───── Passage provided

Aliases in SQL is just used in Table and Column in the fromClause and selectClause. So, like Aggregate, aggr_expr is NamedExpr, but group_expr isn't.
In addition, I find some Filter Expr use Alias after rewrite which make logicplan can be connected after rewrited.
It's related with #1319 #1316
It mayn't a good way by using alias. Because we must add alias after write Expr.
BTW, projection is same. we must add alias after rewrite plan
I think it is a future ticket.
I plan on working on this since I think it will solve some problems I am running into when working with expressions and schemas.
I spent some time on this and I am no longer sure that this change makes sense. We have a lot of optimizer rules that recurse through expression trees rewriting them and if we move the Alias variant out of the Expr enum it complicates things because we still need to recurse into the expression contained within the alias. It doesn't feel like the effort here justifies the benefit, IMO.
There are other Expr variants that only make sense in certain contexts as well. We can't have an Expr::Sort in a projection, for example. Maybe we just need some validation rules to ensure plans make sense and better utility methods for dealing with alias in cases where it is not valid?
I run into this recently. When constructing VALUES via API, the Alias expression can be thought to allow aliasing the VALUES columns, but this didn't work, alias got (silently) ignored. From such "unpleasant surprise" perspective, I would consider this as a bug.
To me, alias is not an expression at all. It's a feature of a select clause and would be best modeled as such.
There are other Expr variants that only make sense in certain contexts as well. We can't have an Expr::Sort in a projection, for example.

──────────

Aim of the task:
Return the entire discussion above about aliases in SQL expressions, word for word and unchanged.

───── Records supplied

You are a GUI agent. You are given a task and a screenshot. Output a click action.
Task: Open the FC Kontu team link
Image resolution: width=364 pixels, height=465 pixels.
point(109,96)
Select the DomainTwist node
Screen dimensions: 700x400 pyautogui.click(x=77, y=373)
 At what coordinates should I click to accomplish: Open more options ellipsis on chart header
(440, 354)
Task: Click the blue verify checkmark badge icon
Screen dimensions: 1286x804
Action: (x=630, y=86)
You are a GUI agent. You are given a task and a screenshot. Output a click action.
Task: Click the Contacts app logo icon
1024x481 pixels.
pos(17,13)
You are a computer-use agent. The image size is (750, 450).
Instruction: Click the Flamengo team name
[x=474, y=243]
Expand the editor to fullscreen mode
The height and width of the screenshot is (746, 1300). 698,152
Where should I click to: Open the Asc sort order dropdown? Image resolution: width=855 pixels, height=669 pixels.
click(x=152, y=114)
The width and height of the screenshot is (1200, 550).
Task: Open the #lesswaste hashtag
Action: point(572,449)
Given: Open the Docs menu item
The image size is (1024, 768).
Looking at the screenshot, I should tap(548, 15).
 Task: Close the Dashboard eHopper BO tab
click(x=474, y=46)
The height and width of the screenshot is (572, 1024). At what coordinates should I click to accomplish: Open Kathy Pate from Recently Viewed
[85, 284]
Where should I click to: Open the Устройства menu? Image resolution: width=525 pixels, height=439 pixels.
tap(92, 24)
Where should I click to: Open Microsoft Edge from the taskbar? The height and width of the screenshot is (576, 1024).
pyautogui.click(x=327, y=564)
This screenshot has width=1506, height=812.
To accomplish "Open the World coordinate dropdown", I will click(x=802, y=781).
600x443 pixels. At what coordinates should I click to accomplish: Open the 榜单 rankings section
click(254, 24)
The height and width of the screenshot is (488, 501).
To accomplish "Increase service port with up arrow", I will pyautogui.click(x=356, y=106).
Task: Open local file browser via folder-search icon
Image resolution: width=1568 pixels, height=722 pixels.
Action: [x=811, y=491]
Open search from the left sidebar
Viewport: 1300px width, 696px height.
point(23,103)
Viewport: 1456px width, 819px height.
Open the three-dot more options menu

──────────

Problem solution:
Aliases in SQL is just used in Table and Column in the fromClause and selectClause. So, like Aggregate, aggr_expr is NamedExpr, but group_expr isn't.
In addition, I find some Filter Expr use Alias after rewrite which make logicplan can be connected after rewrited.
It's related with #1319 #1316
It mayn't a good way by using alias. Because we must add alias after write Expr.
BTW, projection is same. we must add alias after rewrite plan
I think it is a future ticket.
I plan on working on this since I think it will solve some problems I am running into when working with expressions and schemas.
I spent some time on this and I am no longer sure that this change makes sense. We have a lot of optimizer rules that recurse through expression trees rewriting them and if we move the Alias variant out of the Expr enum it complicates things because we still need to recurse into the expression contained within the alias. It doesn't feel like the effort here justifies the benefit, IMO.
There are other Expr variants that only make sense in certain contexts as well. We can't have an Expr::Sort in a projection, for example. Maybe we just need some validation rules to ensure plans make sense and better utility methods for dealing with alias in cases where it is not valid?
I run into this recently. When constructing VALUES via API, the Alias expression can be thought to allow aliasing the VALUES columns, but this didn't work, alias got (silently) ignored. From such "unpleasant surprise" perspective, I would consider this as a bug.
To me, alias is not an expression at all. It's a feature of a select clause and would be best modeled as such.
There are other Expr variants that only make sense in certain contexts as well. We can't have an Expr::Sort in a projection, for example.